[gradle-dev] C++ concept: shared libraries

Jay Berkenbilt Wed, 26 Dec 2012 06:59:30 -0800

In this post, I will describe how abuild deals with shared library
creation, and I will contrast it to libtool, which is used by many open
source packages and just about all open source library packages that use
autoconf and automake.  Both systems have their strengths and weaknesses.


Abuild supports two flavors of shared libraries: ELF shared libraries
(which is what you have in Linux and Solaris) and Windows DLLs.  libtool
supports other types of shared libraries, but since I've never actually
encountered these in practice, I have had no way to build or test
support for them in abuild.

Linux (and Solaris and most if not all other modern UNIXes, but I'll
just say Linux here and let it be understood that it applies more
broadly) has both static and shared libraries.  In the open source
world, static libraries are almost not used anymore except for special
environments where dynamic loading doesn't make sense.  In the open
source world, you would typically build a single library both as a
static library and as a shared library.  The static "moo" library would
be called libmoo.a, and the shared library would typically be called
libmoo.so.x.y.z where x.y.z is the shared library version number (though
this is just a convention and some people don't follow it) and would
also come with a file called libmoo.so that would be a symbolic link to
the library.  Typically you would also have libmoo.so.x that would be a
symbolic link to it as well.  An ELF shared library typically has an
"soname" field embedded in its ELF header.  This indicates a version
number of the shared library that needs to be found at runtime by
something that links against that library.

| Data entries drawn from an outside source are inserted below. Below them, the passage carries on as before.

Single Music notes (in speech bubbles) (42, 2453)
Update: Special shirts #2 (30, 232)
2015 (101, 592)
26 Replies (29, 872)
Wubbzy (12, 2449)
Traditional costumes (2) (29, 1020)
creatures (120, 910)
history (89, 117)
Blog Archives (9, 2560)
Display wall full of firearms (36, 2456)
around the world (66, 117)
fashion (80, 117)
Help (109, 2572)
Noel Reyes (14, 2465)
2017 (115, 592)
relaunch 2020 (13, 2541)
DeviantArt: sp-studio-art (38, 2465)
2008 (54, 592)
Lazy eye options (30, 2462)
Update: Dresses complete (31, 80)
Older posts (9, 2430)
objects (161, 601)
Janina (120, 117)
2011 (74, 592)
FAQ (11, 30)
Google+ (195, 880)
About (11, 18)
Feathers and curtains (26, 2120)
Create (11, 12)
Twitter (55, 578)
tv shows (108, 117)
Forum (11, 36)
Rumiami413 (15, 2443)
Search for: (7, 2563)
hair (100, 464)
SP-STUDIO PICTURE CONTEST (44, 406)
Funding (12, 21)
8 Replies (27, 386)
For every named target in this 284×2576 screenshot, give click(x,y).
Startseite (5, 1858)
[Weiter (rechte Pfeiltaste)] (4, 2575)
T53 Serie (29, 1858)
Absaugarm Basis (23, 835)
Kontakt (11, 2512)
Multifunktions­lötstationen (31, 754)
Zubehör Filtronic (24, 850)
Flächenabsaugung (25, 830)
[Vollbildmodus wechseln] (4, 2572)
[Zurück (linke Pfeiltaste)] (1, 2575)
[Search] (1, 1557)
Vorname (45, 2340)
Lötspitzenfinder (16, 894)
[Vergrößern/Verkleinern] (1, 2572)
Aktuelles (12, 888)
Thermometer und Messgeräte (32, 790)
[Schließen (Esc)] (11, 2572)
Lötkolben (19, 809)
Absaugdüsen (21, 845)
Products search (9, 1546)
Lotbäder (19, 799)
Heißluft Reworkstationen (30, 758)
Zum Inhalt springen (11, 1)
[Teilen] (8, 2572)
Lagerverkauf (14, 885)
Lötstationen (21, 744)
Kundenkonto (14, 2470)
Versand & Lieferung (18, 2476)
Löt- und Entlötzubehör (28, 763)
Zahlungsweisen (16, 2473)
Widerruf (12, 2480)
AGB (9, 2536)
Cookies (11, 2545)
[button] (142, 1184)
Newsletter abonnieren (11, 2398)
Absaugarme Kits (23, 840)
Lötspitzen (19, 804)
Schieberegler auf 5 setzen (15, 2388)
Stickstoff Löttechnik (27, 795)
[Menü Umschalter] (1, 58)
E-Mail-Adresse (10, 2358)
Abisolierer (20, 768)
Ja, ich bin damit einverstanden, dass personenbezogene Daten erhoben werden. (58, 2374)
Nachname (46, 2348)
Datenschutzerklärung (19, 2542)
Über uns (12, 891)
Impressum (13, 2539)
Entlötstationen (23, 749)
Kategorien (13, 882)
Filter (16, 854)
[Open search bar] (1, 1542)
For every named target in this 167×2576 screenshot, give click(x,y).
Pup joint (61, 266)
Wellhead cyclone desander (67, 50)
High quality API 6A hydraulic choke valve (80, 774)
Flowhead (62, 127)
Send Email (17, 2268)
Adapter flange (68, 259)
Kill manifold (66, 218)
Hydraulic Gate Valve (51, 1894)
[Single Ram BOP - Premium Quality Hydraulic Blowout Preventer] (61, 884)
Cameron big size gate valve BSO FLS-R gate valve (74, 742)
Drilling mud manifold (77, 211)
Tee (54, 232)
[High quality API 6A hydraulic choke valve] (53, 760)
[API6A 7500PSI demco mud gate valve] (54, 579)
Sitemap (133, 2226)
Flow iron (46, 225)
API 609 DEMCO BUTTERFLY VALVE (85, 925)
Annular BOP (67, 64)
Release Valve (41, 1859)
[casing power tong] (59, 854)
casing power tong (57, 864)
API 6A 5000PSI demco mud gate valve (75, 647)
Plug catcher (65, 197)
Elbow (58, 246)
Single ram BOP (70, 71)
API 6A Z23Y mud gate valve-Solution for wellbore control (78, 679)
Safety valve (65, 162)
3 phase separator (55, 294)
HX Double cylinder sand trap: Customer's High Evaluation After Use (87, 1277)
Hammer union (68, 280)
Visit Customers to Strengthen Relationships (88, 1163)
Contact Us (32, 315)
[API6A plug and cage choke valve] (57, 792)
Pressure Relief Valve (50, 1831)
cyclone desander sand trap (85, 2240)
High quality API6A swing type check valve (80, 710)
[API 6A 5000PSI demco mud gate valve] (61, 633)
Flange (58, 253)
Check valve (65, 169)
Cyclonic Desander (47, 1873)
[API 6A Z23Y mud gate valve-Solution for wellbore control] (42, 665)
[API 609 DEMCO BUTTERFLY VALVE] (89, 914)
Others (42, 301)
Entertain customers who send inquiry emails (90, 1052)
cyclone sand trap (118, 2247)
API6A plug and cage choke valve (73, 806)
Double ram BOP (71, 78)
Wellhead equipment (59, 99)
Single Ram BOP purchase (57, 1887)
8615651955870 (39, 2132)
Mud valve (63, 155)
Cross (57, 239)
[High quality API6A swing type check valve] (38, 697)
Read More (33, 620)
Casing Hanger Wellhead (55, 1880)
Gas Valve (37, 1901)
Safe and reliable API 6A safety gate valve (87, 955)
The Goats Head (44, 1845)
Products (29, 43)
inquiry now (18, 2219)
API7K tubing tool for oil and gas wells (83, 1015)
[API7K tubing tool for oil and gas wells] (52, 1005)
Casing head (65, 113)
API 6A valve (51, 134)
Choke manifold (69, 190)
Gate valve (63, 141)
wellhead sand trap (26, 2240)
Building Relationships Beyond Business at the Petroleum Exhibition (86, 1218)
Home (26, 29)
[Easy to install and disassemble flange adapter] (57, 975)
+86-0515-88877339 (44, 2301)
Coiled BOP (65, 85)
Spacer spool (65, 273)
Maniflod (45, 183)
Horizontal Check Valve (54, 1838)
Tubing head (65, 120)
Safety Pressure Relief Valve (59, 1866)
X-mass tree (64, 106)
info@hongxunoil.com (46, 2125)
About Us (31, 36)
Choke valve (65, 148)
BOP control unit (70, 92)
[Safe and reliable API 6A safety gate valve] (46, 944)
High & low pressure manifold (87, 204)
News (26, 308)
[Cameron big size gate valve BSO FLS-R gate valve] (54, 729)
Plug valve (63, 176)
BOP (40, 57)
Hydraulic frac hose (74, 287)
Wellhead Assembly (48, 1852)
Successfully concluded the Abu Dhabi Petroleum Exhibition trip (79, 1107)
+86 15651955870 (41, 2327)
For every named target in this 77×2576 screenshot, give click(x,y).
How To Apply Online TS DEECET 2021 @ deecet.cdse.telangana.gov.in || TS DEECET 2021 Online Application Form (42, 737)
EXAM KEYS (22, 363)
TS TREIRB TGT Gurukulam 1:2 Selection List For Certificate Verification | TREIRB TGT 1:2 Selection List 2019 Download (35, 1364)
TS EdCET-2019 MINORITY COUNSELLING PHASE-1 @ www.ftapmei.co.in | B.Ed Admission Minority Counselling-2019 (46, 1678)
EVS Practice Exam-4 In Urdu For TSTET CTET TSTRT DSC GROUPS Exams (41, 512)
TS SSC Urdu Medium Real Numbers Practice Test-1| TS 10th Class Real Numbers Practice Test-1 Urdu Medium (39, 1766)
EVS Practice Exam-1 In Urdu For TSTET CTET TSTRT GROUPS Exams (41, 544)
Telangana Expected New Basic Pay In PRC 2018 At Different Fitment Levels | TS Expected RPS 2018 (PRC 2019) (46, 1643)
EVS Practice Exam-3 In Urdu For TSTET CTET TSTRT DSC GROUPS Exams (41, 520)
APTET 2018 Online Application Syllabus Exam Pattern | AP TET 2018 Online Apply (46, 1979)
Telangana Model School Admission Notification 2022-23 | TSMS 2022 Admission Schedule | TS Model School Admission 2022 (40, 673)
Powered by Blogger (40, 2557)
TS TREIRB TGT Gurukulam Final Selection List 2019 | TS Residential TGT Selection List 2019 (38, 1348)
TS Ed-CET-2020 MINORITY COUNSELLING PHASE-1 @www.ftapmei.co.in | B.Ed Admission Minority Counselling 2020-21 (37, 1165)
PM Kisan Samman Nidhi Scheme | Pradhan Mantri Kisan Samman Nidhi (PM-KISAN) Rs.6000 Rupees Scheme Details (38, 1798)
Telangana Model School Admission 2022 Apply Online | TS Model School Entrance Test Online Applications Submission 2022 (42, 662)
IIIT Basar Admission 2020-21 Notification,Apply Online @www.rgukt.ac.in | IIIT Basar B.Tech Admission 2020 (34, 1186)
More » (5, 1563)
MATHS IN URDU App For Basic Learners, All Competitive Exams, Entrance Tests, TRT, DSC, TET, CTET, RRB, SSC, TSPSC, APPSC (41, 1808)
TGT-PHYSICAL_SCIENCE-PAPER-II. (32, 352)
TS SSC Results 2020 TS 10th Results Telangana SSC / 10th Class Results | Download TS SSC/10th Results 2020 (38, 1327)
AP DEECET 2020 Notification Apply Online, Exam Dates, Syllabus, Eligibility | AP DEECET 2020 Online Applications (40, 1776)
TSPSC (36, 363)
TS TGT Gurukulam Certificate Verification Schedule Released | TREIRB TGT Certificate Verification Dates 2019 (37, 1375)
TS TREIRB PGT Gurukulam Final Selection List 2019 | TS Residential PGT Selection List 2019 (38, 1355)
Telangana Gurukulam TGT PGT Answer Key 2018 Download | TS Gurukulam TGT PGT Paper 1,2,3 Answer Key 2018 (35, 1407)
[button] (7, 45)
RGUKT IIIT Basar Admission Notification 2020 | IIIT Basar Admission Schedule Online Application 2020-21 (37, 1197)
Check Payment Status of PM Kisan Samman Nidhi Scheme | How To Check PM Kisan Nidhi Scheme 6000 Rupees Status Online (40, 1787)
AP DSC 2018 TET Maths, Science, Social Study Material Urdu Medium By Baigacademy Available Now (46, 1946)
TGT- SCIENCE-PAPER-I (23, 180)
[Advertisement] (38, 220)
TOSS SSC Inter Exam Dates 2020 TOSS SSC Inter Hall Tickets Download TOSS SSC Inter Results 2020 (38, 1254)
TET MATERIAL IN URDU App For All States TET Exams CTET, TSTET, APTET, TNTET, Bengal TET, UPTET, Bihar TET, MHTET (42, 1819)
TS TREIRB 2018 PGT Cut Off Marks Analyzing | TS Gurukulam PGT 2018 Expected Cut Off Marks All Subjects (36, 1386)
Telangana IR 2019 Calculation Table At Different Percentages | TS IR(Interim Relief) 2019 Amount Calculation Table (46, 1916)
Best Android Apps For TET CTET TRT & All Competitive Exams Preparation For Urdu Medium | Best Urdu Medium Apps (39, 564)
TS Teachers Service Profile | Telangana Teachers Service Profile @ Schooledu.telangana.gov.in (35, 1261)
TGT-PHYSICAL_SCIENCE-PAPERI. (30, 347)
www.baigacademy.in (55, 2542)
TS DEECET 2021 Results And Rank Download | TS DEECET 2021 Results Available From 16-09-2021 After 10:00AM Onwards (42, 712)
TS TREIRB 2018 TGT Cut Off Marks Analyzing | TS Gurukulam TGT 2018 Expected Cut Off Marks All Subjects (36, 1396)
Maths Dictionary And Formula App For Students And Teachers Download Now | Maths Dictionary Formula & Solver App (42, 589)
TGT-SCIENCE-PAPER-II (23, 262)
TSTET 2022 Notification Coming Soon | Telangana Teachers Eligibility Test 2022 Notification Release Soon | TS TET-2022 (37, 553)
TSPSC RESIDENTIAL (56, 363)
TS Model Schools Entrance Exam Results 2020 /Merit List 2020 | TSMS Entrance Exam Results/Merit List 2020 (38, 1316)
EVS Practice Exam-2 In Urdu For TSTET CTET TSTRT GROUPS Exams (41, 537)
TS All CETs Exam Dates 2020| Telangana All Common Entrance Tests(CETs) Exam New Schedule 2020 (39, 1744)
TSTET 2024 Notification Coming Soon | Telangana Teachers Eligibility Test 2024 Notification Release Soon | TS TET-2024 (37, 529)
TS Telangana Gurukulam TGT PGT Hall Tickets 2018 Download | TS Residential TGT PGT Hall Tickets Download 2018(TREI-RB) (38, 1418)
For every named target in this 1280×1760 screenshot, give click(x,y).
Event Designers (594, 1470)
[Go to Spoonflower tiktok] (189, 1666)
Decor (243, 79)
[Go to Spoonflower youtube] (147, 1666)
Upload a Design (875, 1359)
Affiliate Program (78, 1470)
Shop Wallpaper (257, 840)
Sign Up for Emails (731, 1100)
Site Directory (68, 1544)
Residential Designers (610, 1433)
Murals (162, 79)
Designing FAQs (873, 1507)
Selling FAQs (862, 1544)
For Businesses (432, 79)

At link time, if you link against -lmoo, the linker will search through
your library search path for a file called libmoo.so and, if it finds
it, it will link against that shared library.  It links against shared
libraries by making sure that any symbols it needs can be found in the
collection of shared libraries it links against, and for every shared
library that it needed, it embeds in its own ELF header a record of
needing a specific version of that library based on the library's
soname.  I'm oversimplifying a little here...there are lots of wrinkles
about how downstream dependencies are handled, mixing static and shared
libraries, etc., but they are not important to this discussion.  This
can be clarified with an example.  Suppose you are linking your animal
sounds program against the moo and quack libraries and you have the
following

libmoo.so -> libmoo.so.2 -> libmoo.so.2.5.3
libquack.so -> libquack.so.3 -> libquack.so.3.0.0

libmoo.so's ELF header would have "libmoo.so.2" as the soname, and
libquack.so would have "libquack.so.3".  When you linked your program
with -lmoo -lquack, assuming symbols from those libraries were needed,
the linker would find libmoo.so and libquack.so and would embed in your
program's ELF header that it needed to find libmoo.so.2 and
libquack.so.3 at runtime.  You can see this on a Linux system with the
ldd and readelf (or eu-readelf) commands.  For example, on my debian
system, I can run ldd /usr/bin/jpegtran and see, among other things, the
line

libjpeg.so.8 => /usr/lib/x86_64-linux-gnu/libjpeg.so.8 (0x00007fb4511f1000)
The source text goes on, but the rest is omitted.